Your instructions: Write out, with no changes, every line starting at the one that contains "Image resolution: width=542" and ending at the last line of the data below. Leave pictures out.

Exercise material:
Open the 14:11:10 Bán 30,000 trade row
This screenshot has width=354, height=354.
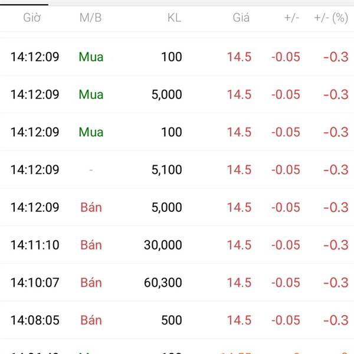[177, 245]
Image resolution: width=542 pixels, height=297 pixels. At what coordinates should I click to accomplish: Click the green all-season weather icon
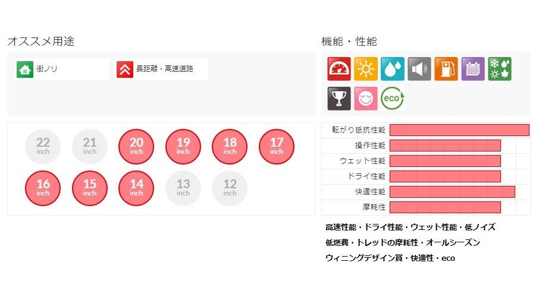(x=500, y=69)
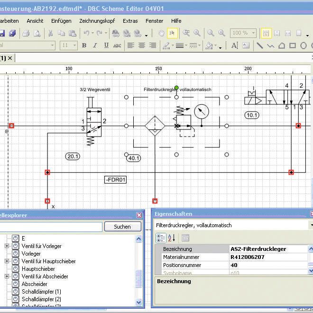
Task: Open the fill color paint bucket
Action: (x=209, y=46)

Response to this task:
Image resolution: width=542 pixels, height=297 pixels. At what coordinates should I click to accomplish: Click the green all-season weather icon
(x=500, y=69)
Task: Open the fill color paint bucket
Action: (x=209, y=46)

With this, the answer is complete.